In a July 6 company announcement to the Singapore stock exchange by Seruntun Maju’s Singapore-incorporated parent company Duty Free International Limited (DFIL), the listed firm’s board of directors said that the settlement is “mutually beneficial” to all parties.
In the settlement recorded as a consent order in the High Court in Taiping, Perak on July 6, Customs “terminates all prosecution and investigation instituted against” Seruntun Maju and four of its officers, while Seruntun Maju will pay a “certain amount of compound with no admission of guilt or liability”, the company announcement said.
Citing previous Court of Appeal and Federal Court decisions in Seruntun Maju’s favour, DFIL said Seruntun Maju “has been vindicated that its business operations were always in full compliance with the applicable laws”.
DFIL also said that SMSB has and will always conduct its business in accordance with the country’s law, and said the settlement with Customs meant that the matter with the government department has been resolved.
Seruntun Maju has been operating since 1991, with its main business being a duty-free store in the border town of Pengkalan Hulu, Perak.
This duty-free shop is in the “buffer zone” or between Malaysia and Thailand’s immigration checkpoints, where customers from Thailand can shop in the store without entering Malaysia and without carrying travel documents — based on procedures since the 1990s.
The Customs Department had granted renewable two-year duty-free licences to Seruntun Maju since 1993, and issued these two-year licences on June 2, 2014 and June 1, 2016.

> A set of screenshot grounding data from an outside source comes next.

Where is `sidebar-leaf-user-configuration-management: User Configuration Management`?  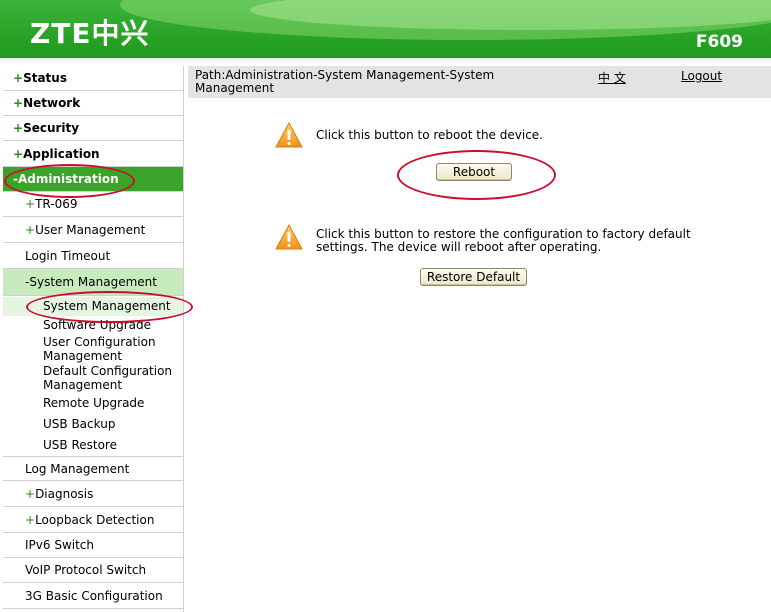
sidebar-leaf-user-configuration-management: User Configuration Management is located at coordinates (88, 349). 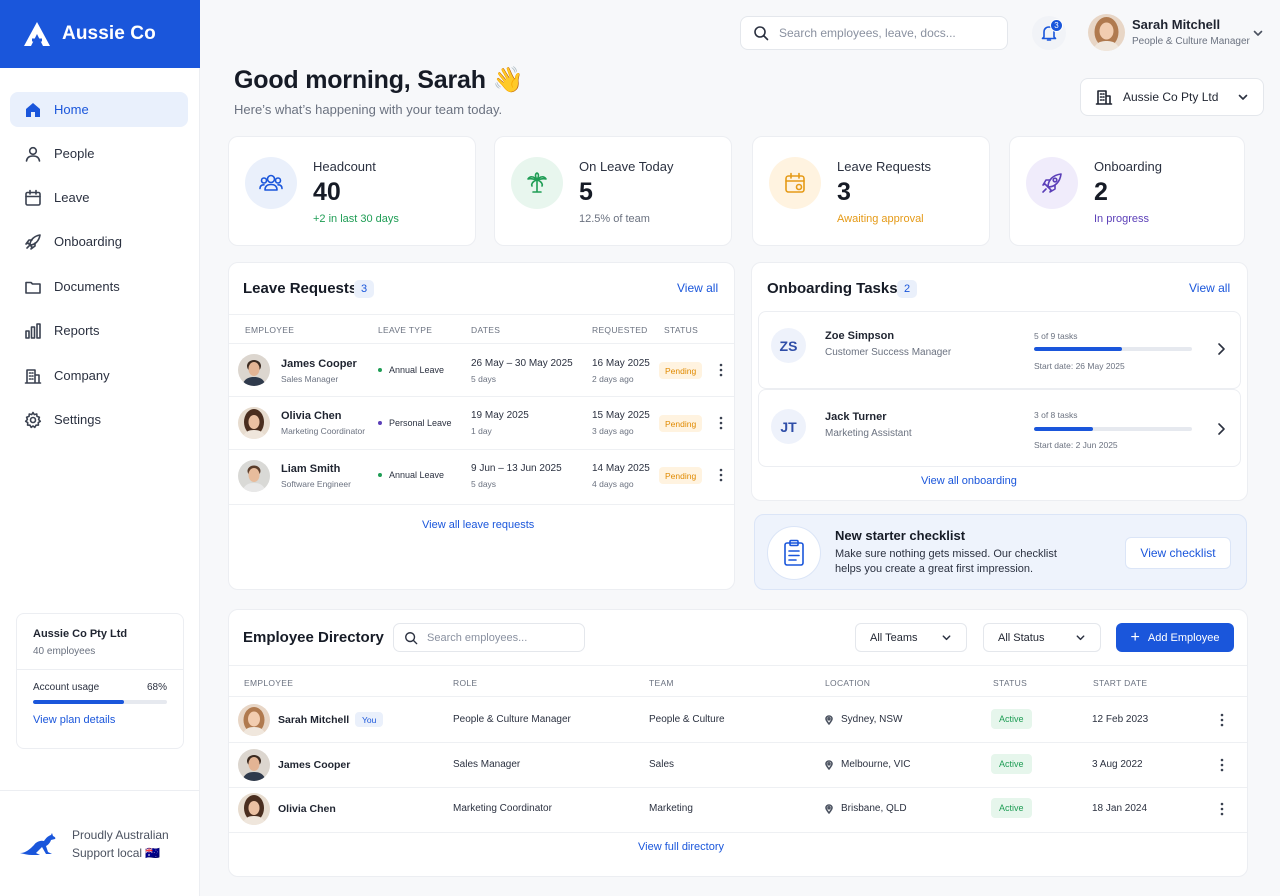 What do you see at coordinates (99, 420) in the screenshot?
I see `nav-item-settings: Settings` at bounding box center [99, 420].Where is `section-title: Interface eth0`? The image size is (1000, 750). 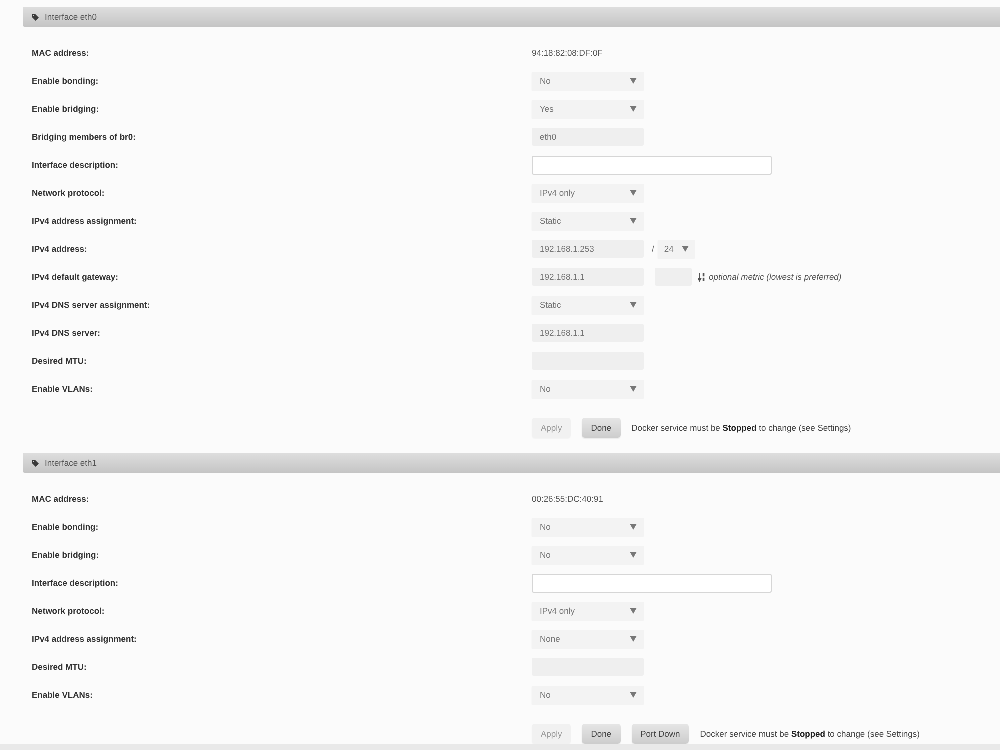
section-title: Interface eth0 is located at coordinates (71, 17).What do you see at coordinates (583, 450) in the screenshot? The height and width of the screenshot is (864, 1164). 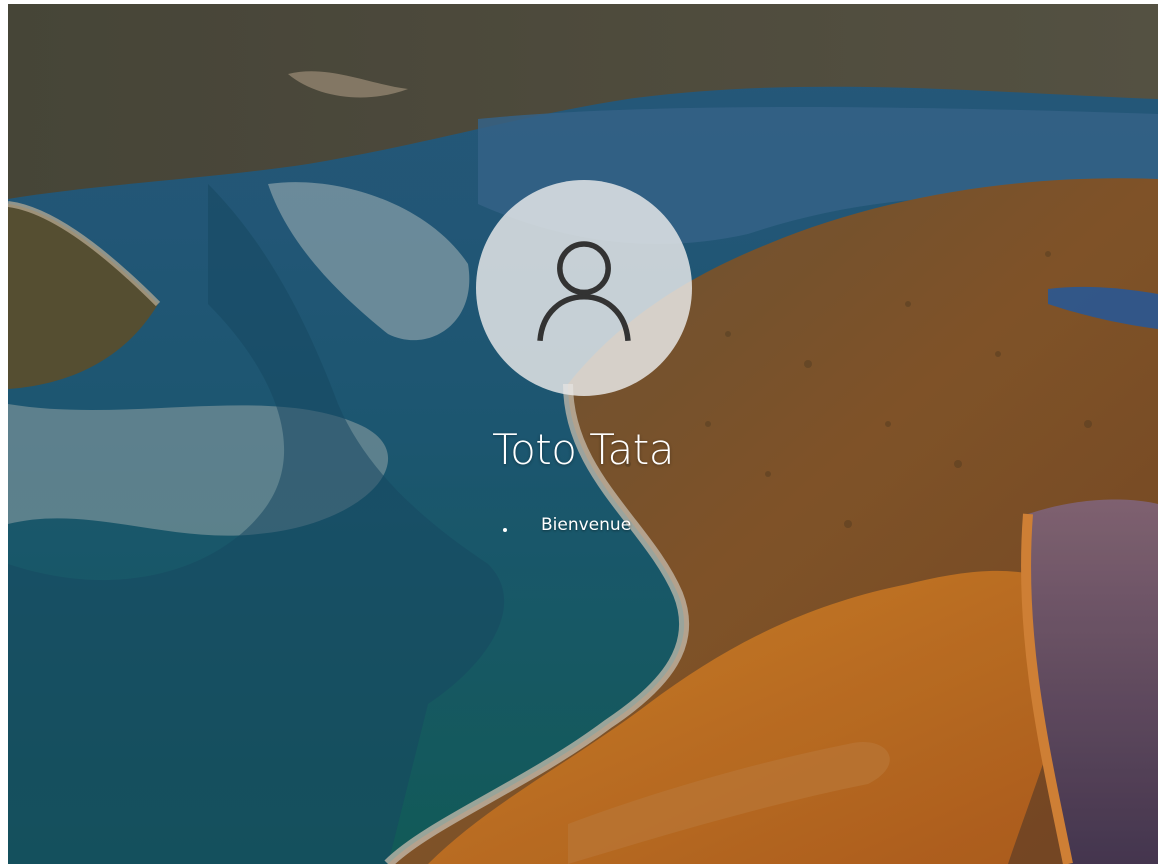 I see `user-name: Toto Tata` at bounding box center [583, 450].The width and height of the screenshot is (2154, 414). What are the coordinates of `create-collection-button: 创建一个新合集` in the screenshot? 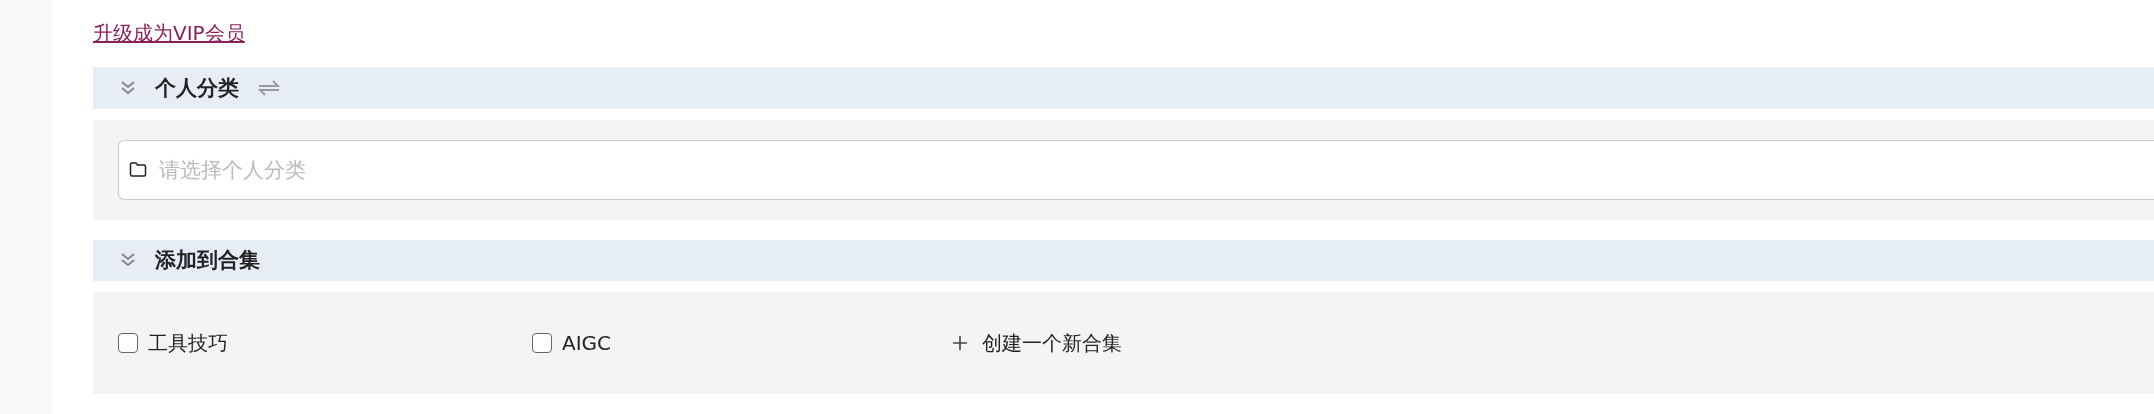 It's located at (1037, 343).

But the Customs Department then added new conditions to the licence via an Appendix D issued on November 5, 2014 and again issued on September 14, 2016, which were months after the licences had been issued.

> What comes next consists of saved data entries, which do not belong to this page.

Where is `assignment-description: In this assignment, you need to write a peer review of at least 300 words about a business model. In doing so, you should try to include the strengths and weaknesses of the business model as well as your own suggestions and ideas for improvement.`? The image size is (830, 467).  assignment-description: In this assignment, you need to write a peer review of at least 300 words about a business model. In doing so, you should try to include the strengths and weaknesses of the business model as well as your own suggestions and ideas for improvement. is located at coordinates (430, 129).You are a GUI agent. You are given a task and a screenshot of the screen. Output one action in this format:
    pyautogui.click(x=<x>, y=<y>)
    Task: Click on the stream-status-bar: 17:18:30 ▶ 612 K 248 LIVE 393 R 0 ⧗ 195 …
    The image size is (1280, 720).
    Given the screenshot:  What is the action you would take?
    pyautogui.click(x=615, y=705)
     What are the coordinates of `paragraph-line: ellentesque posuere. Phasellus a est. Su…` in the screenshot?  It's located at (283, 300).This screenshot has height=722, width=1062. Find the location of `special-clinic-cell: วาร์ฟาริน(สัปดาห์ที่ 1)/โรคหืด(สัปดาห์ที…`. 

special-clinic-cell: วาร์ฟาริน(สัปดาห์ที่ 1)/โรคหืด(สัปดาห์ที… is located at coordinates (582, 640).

Under Appendix D’s item 19, Seruntun Maju was required to prepare records of sales receipts with the full name, travel document number and vehicle number of the duty-free store’s customers.
Based on a previous DFIL company announcement, Seruntun Maju had on November 21, 2017 received several bills of demands dated November 14, 2017 from the Perak Customs, which demanded for payment of over RM15.4 million in customs duties, over RM23.5 million in excise duties, over RM377,000 in sales tax and over RM2.25 million in Goods and Services Tax (GST) over alleged non-compliance of additional conditions for the duty-free shop. This came up to RM41,594,986.86 or over RM41.59 million demanded by Customs.

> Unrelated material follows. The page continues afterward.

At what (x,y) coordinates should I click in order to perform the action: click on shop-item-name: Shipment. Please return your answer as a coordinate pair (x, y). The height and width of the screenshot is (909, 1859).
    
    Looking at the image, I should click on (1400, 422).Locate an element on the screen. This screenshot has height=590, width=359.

On November 23, 2017, Seruntun Maju filed for judicial review at the High Court against the Perak Customs director-general and the Customs director-general, to challenge the legality of the additional conditions in Appendix D which the Customs Department said it had breached.
The High Court on June 29, 2018 dismissed Seruntun Maju’s challenge by ruling among other things that the Customs Department is allowed to issue any conditions for duty-free shop licences and at any time even after the licence is issued.
Seruntun Maju then appealed to the Court of Appeal, which ruled in the company’s favour on June 18, 2020. The company had also obtained a stay that suspended the need to pay the customs duties and excise duties, while pending the appeal.
A three-judge panel at the Court of Appeal unanimously ruled that there are no provisions under Section 65D of the Customs Act 1967 which would allow the Customs Department to modify and vary the licence or add new conditions after the duty-free licence had been issued to Seruntun Maju.
Ruling that the Customs Department had acted ultra vires or beyond the scope of its powers under Section 65D when it added new conditions after it had issued the licence to Seruntun Maju, the Court of Appeal quashed the additional conditions in Appendix D.
On January 11, 2021, the Federal Court rejected the Customs Department’s leave to appeal the Court of Appeal’s decision. DFIL previously explained that this meant SMSB has no obligation to pay the sum of over RM41.59 million demanded by Customs as the bills of demand were set aside.